A “Data warehouse” is simply a centralized place where you can find all the data of your company. Data Warehouse software are very often simple database: Oracle, Teradata, SQL Server, MySQL,…

You usually use a “Data warehouse” in combination with a “OLAP tool” or a “reporting tool”. Based on the content of the “Data warehouse”, the reporting tool produces “standard reports” like:

  • Evolution of your sales over the years, month by month
  • Evolution of the number of Acquired customers, month by month
  • Evolution of the number of “lost customers”, month by month

These classical questions (or requests) directly translates to SQL queries that are executed by the Data Warehouse system. The OLAP/Reporting tools only displays in a fancy way, the results computed by the Data Warehouse. Computing those results usually take a large amount of computing-time (during which the Data Warehouse system might become irresponsive). So, if you hired good consultants to create your Data Warehouse, they normally created inside your database a “small, special table” that already stores all the answers to these “tactical” questions (so that there is no need to re-compute all time the same answers to your different “tactical” questions: you only need to consult the “special table” that already contains the answer). This “special table” is re-computed & updated every week or so…

There are two major technologies when it comes to database

  1. Non-clustered databases(i.e. the old, standard approach).
    These databases are running on one unique “big” server.
    Pro: Lower acquisition & maintenance price.
    Con: Limited storage (i.e. a few Terabyte at max.) and limited Computing power (i.e. complex sql queries
    runs for a very long time and sometime do not execute at all).
  2. Distributed (or clustered) databases
    A clustered database is a database that is running simultaneously on many different servers connected together with high-speed data cables (e.g. infiny band).
    Pro: Potentiallly unimited storage and unlimited Computing power (i.e. If you need more computing power or
    more storage-space, you simply add new servers inside the cluster).
    Con: Higher acquisition & maintenance price.

The differences between all these database systems are:

Speed, Scalability, Versatility, Cost of Ownership

All major database systems are equally able to store vast amounts of information. For Non-clustered databases, the storage space is limited to a few Terabytes. A complete analysis of the advantages of each database system is out of the scope of this simple document.

Some database systems are more focused on “data warehouse” usage than others. Typically, in a “data warehouse”:

  • You only have infrequent “big updates”.
  • A large quantity of the submitted (SQL) queries are heavy “tactical queries” that require a large amount of computing power to execute (because they process a large amount of data).

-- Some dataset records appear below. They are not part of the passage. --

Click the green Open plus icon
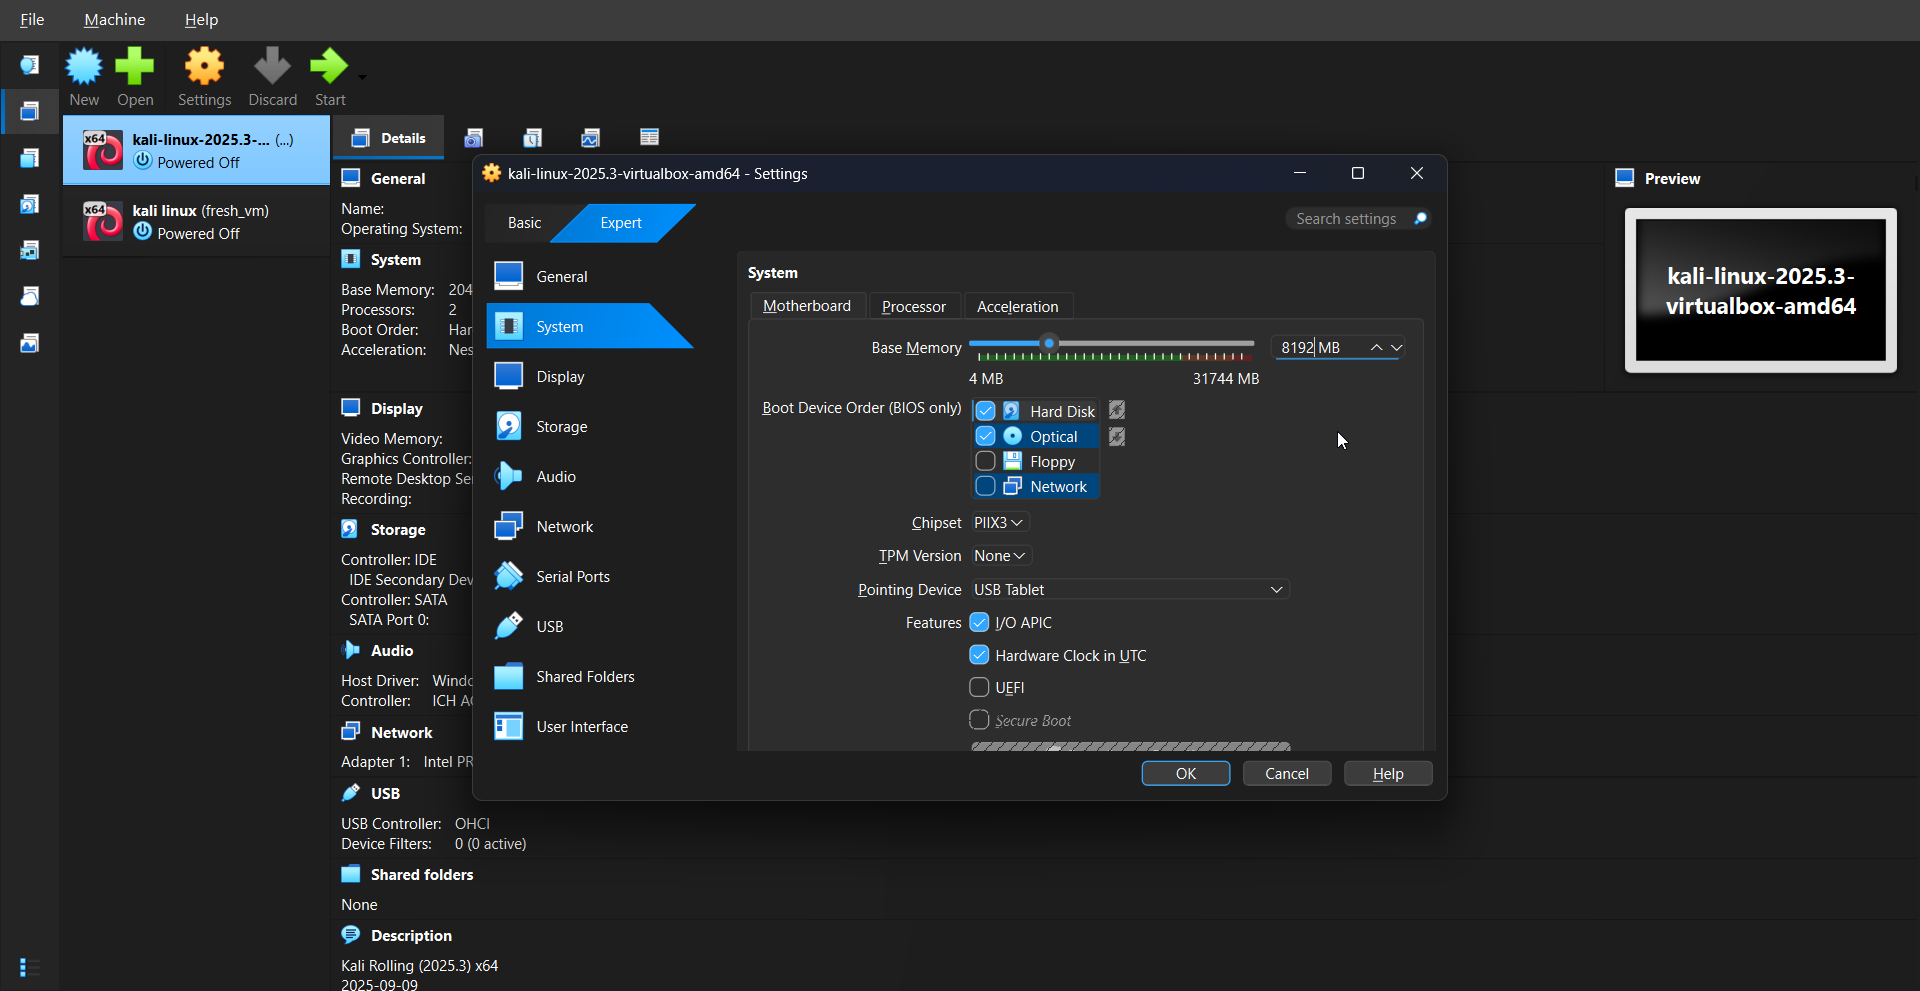This screenshot has width=1920, height=991. [135, 68]
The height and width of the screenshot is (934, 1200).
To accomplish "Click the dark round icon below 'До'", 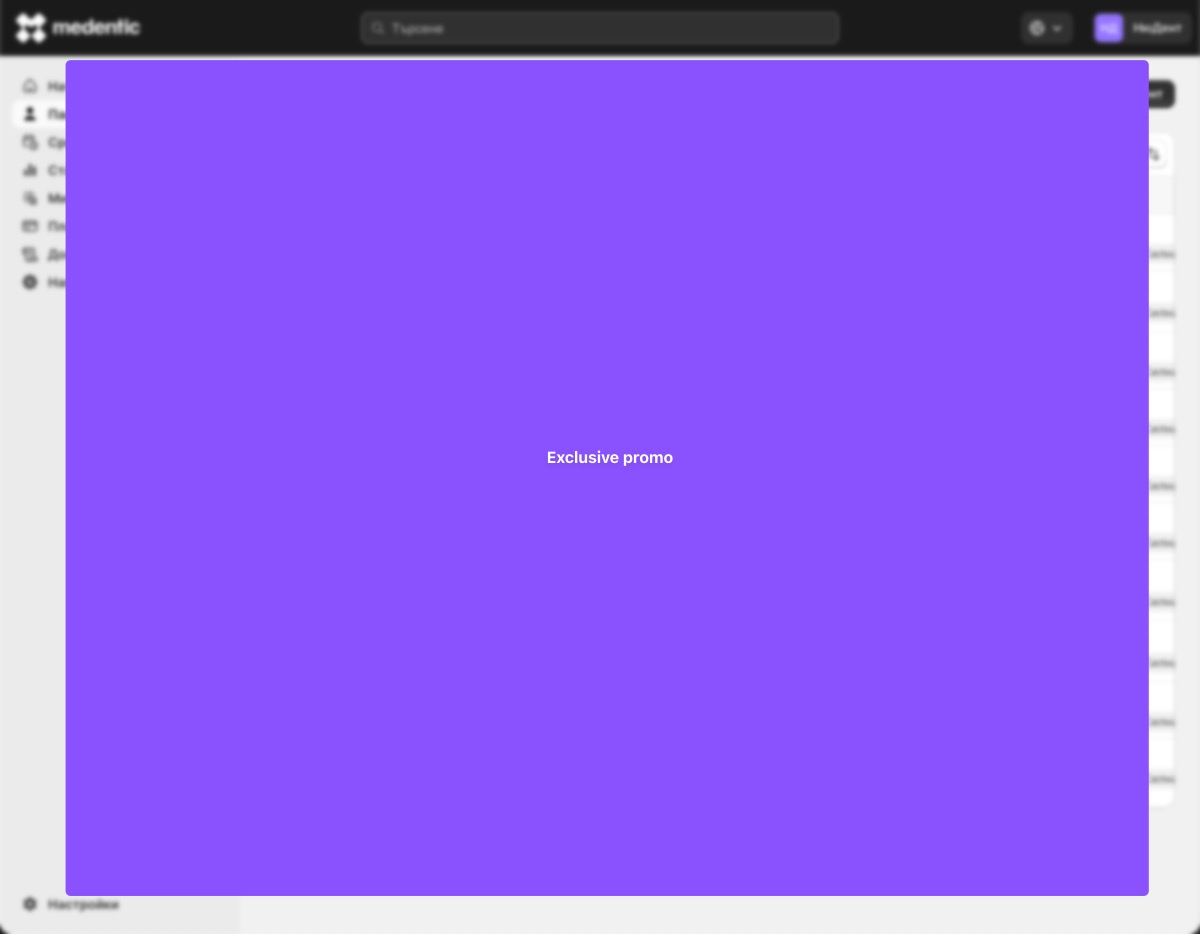I will 30,282.
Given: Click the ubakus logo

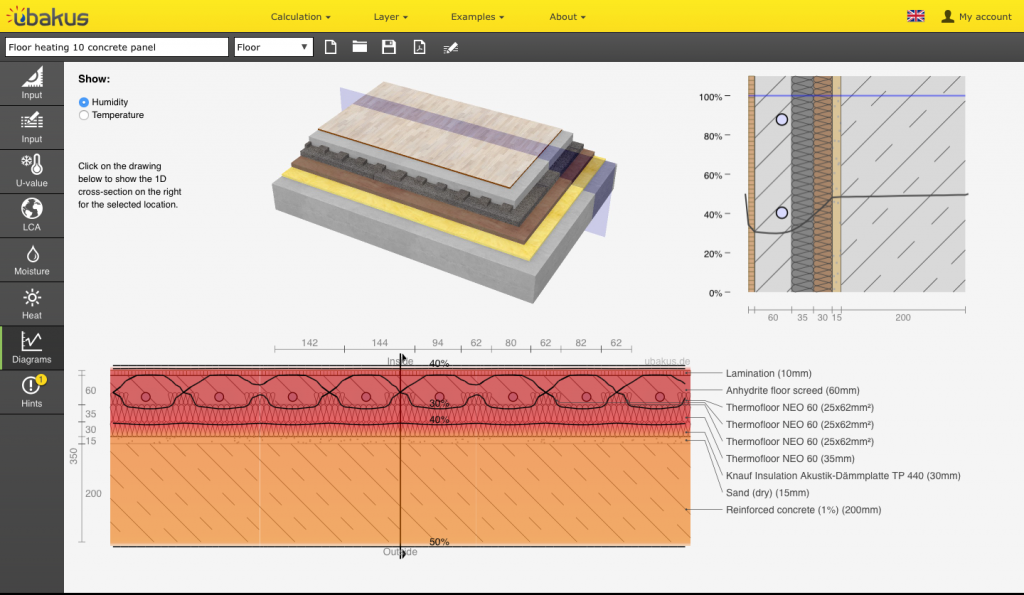Looking at the screenshot, I should click(46, 17).
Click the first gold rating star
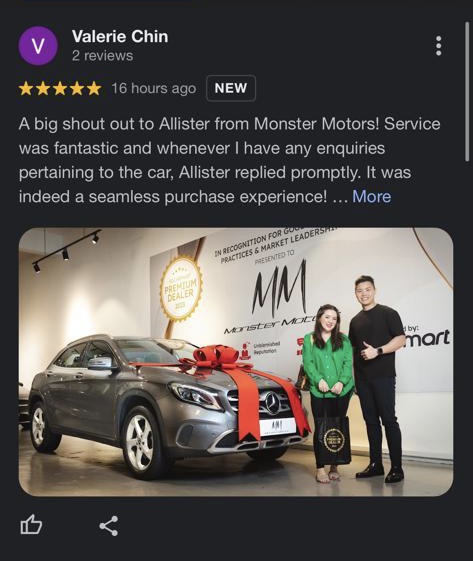Screen dimensions: 473x561 [x=26, y=88]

Most of the time, the users are only performing queries. So, the databases that are optimized for “data warehouse purposes” have very fast queries. Since Distributed (or clustered) databases have more computing power, they are usually better suited for data warehousing purposes (because they can easily run the required tatical queries).

For more information on this very vast subject, see here:

Differences in results between tools

The differences in result between all the Non-clustered databases are:

  • None: given enough time and enough human resources, you can achieve similar results (similar ROI) with all theNon-clustered databases.

The differences in result between all the Distributed (or clustered) databases are:

  • None: given enough time and enough human resources, you can achieve similar results (similar ROI) with all theDistributed (or clustered) databases.

If you apply on the same tables the same set of transformations, you’ll obtain the same results whatever the datawarehouse tool used. This seems logical. The same is not true about Advanced Analytic Software: When working on the same dataset and using the same modeling methodology, you’ll still obtain different predictive models, with different ROI, depending of the modeling tool used. This difference can be very significative: On most cases, TIMi give 5 to 15% more ROI.

Although the differences between the different database tools are inexistant in terms of end-result, you can still observe large differences when it comes to: speed, cost of ownership, quality of the interface (“user-friendliness”), energy efficiency, etc.